未就学者 128,187人(2010国勢調査) 確定値発表

 2010年に実施した国勢調査の未就学者の数が発表された。(2012.4.24)「国勢調査は,日本に住んでいるすべての人及び世帯を対象とする国の最も重要な統計調査で,国内の人口や世帯の実態を明らかにするため,5年ごとに行われます」とし、実施されている。教育に関しては15歳以上の人たちを「在学か在学でないか」最終卒業学校の種類として「小学校・中学校/高校・旧中/短大・高専/大学・大学院/卒業者(不詳)/未就学の6区分」,「年齢(5歳階級)」,「男女別」で細かく集計している。

 教育の統計は10年ごとに実施され、未就学者の統計は夜間中学では注目し、夜間中学の開設を働きかける根拠の一つとしてきた。国は「未就学者」は、小学校を卒業していないか、入学していない人と定義している。つまり、小学校は卒業したが中学校を卒業していない人は未就学者ではないことになる。未就学者≠義務教育未修了者ではないことは注意すべきだ。

 全国夜間中学校研究会(全夜中研)は国勢調査を担当する総務省に「中学卒業」で調査を実施するよう申し入れ、話し合いを行なったが、「調査の継続性と一貫性」を根拠に同意せず、2010年の調査では、新たな項目を設け調査することはできなかった。(この理由はおかしい。過去の統計項目は一貫しているかといえばそうではない。その都度変っている。10年ごとの結果と統計項目を見ればよく分かる)

 集計結果をどのように読み取るか、守口夜間中学では校内研修でこの分析をおこなった。

① 未就学者の1960年から10年毎の推移を見ると、1488300人・599755人・308639人・217605人・158891人そして2010年は128187人。未就学者の多い、高齢の人たちが死亡していくことから、未就学者数は減少していっている。全体が同じように推移しているかというとそうでない。年齢の若い(15歳から19歳)の部分の変化を見ると、15400人・18690人・6735人・3257人・3515人・6100人と推移し、未就学者は今も多数つくられている。

② 全国で未就学者数の一番多いのは今回も、大阪府だ。しかも減少から増加に転じた。12104人が12195にと91人の増だ。

③ 全国で1000人を超えた都市は12市ある。大阪(4982人)、横浜(2077)、札幌(2001)、京都(1872)、福岡(1842)、名古屋(1742)、堺(1560)、那覇(1444)北九州(1251)、神戸(1221)、鹿児島(1146)、熊本(1036)。2010年5月、夜間中学を開設しないと検討委員会で結論を出した千葉市は527人である。

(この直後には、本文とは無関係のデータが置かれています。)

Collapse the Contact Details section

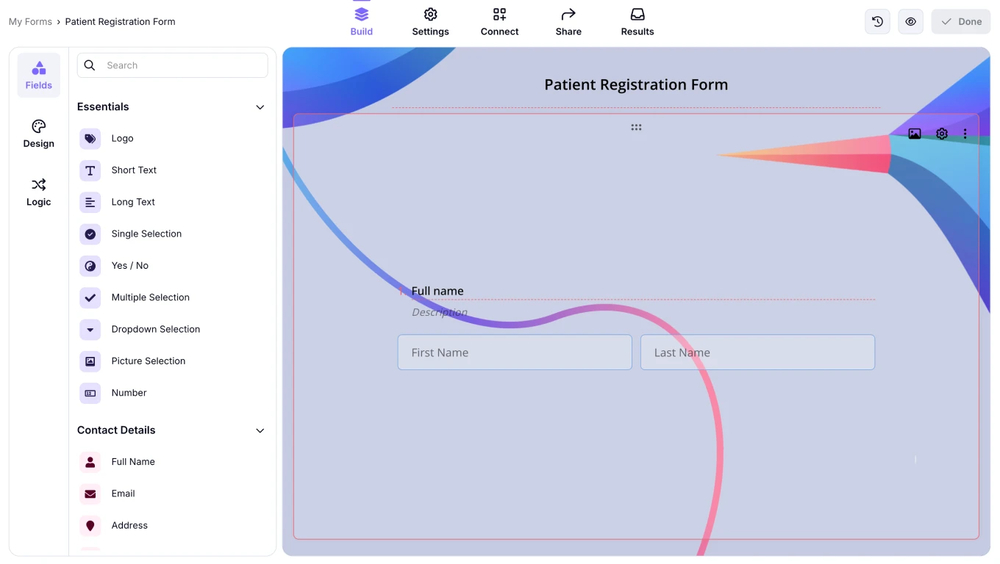point(260,431)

④ 人口10万人以上の都市で未就学者率(15歳以上の人口1000人の中に占める未就学者の数)で見ると沖縄市(6.31人)、うるま市(6.16人)、那覇市(5.54人)、八代市(3.72人)、諫早市(3.25人)、浦添市(3.22人)、岸和田市(3.02人)とつづく。

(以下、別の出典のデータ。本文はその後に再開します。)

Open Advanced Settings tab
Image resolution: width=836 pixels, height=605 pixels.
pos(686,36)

⑤ 大阪府内では能勢町(5.26人)堺・美原区(4.45人)、堺・西区(3.28人)、岸和田市(3.02人)。府全体では(1.60人)。

⑥ 大阪市内では生野区(6.69人)、西成区(4.19人)、平野区(2.79人)、東成区(2.67人)、そして大阪市全体では(2.14人)。

 国勢調査で15歳以上の人で、教育の調査を記入せずに提出した人たちに対して、統計上ではどのように扱っているのか、気になって、統計局に尋ねたことがある。この人たちは卒業して、不詳としているとの回答であった。これまでは不詳者の数は記載がなく、卒業者総数から(小学校・中学校)(高校・旧中)(短大・高専)(大学・大学院)の欄の数字を差し引いて求めていたが、2012年ではその欄が設けられた。国勢調査の方法で、調査内容が第3者にわかることもあり、学歴について回答しなかった人たちの中に、義務教育未修了者が含まれていると私は考えている。

⑦ このようにして不詳者の数を求めてみると(‘60年)18400人・(’70年)40965人・(’80年)155495人・(’90年)1425882人・(’00年)3813474人・(’10年)13375764人となる。最後の2010年の数字は15歳以上の人たちのうち12%の人が、空欄で回答したことになる。

 数字の羅列になったが、ある考え方で見てみると、これらの数字はさまざまのことを指し示している。教育関係者のみならず、教育行政担当者、首長は政策に生かしていただきたい。